[[ EXCERPTED RECORDS, beginning ]]

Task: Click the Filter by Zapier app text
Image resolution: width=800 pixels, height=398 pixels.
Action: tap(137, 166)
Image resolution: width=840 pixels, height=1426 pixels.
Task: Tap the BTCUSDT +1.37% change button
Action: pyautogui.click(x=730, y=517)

[[ EXCERPTED RECORDS, end ]]
[[ EXCERPTED RECORDS, beginning ]]

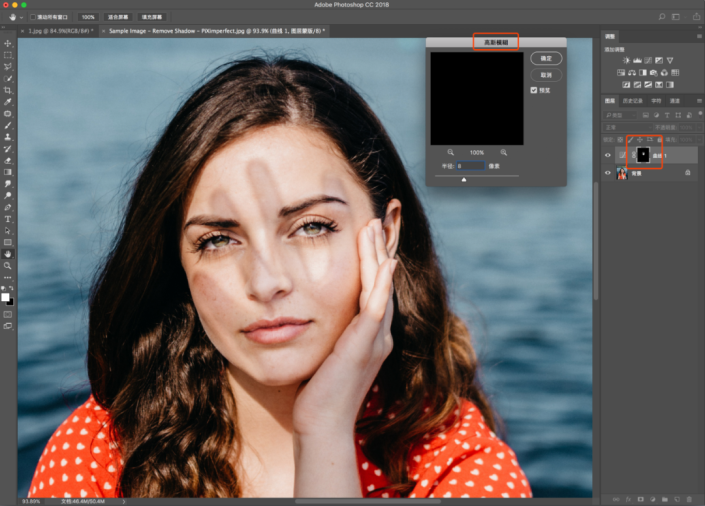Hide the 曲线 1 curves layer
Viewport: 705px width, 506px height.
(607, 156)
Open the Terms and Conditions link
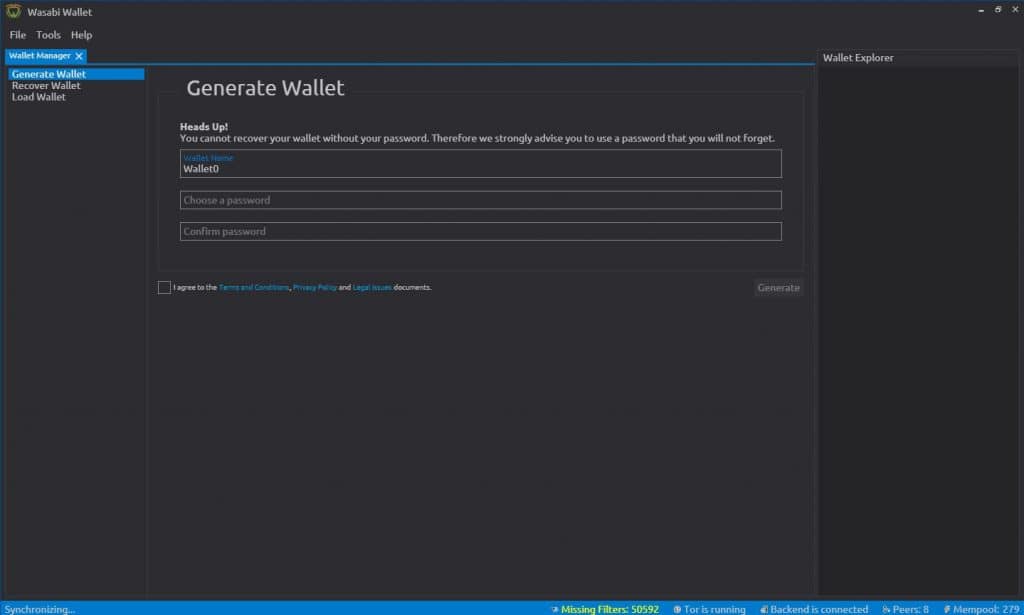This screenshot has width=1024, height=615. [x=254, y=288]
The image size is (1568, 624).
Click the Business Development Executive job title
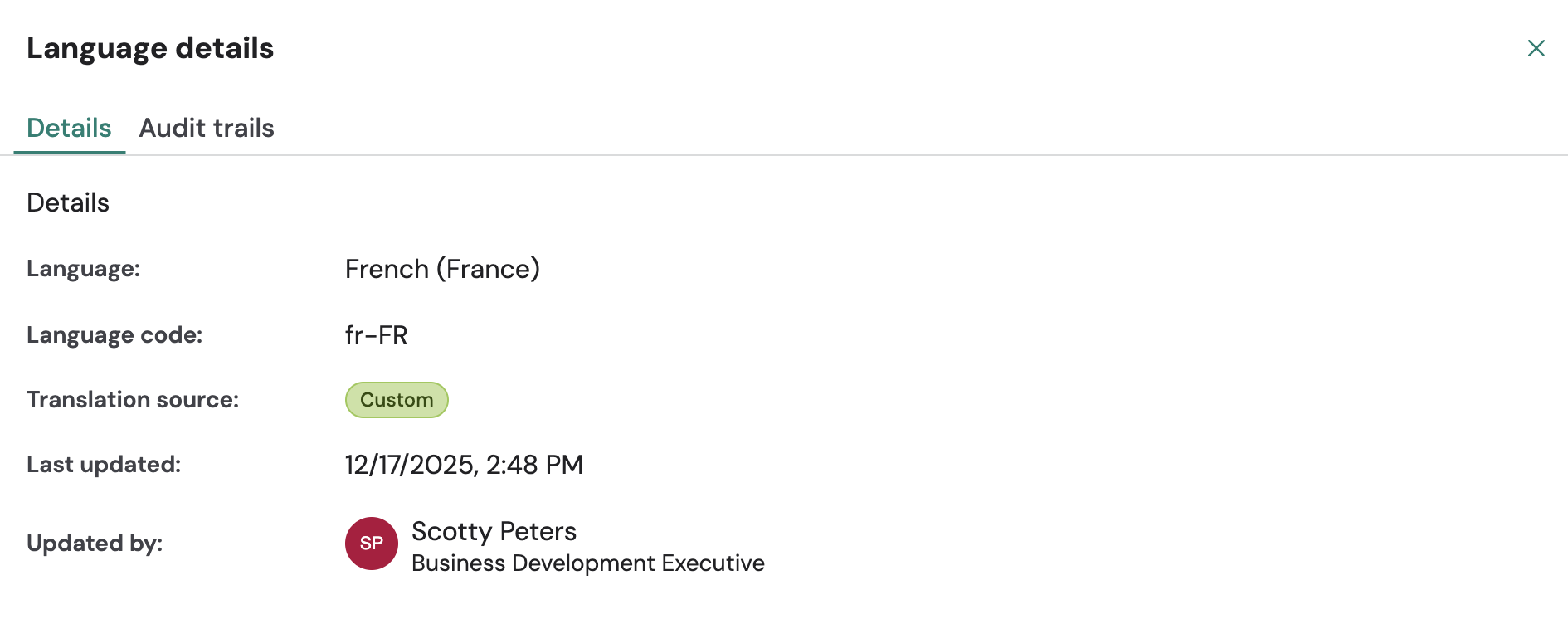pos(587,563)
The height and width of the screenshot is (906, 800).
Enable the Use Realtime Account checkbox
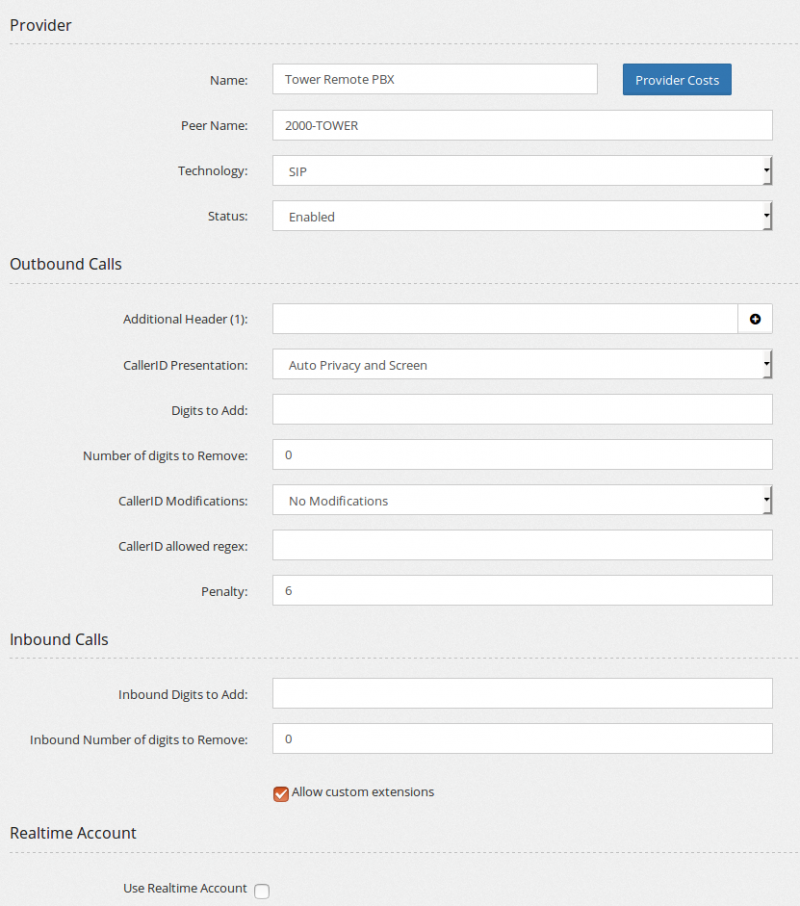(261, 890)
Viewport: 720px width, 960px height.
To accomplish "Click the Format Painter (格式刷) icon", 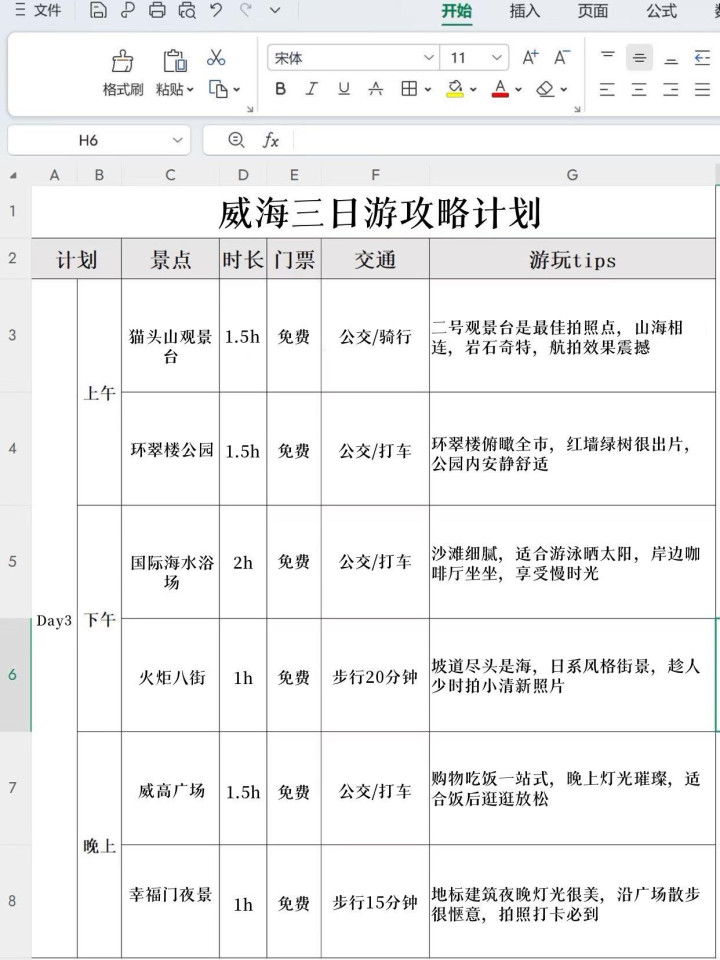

[[ EXCERPTED RECORDS, end ]]
[[ EXCERPTED RECORDS, beginning ]]

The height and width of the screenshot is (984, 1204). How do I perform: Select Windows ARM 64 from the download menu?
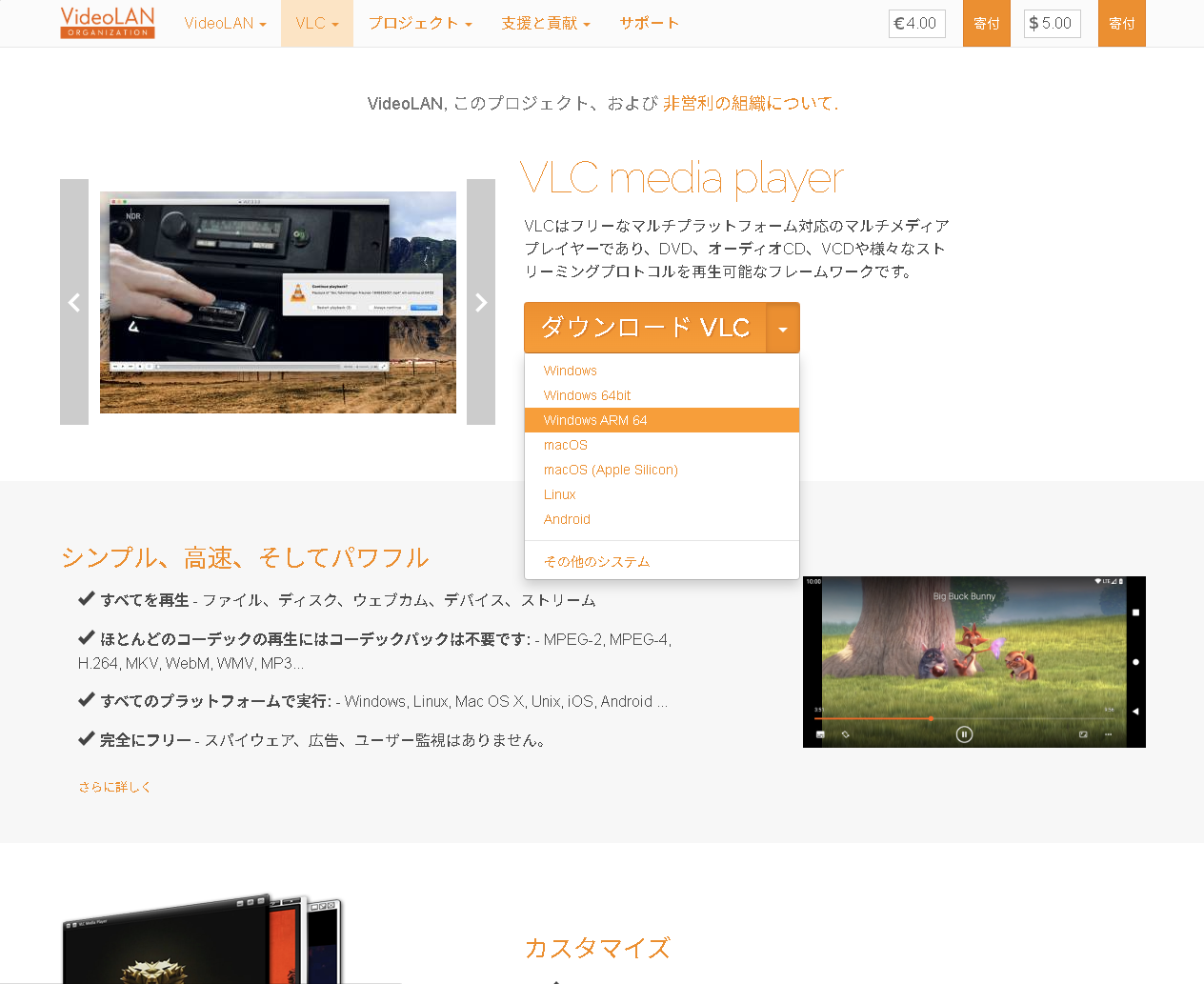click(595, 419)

[[ EXCERPTED RECORDS, end ]]

▶ _EXERCISE_
Would you give again, exactly, the lines in the data above that run from the line containing "Viewport: 720px width, 960px height." to the line containing "the Format Painter"? Include both ends and no pictures.

▶ _RESPONSE AREA_
Viewport: 720px width, 960px height.
To accomplish "Click the Format Painter (格式刷) icon", 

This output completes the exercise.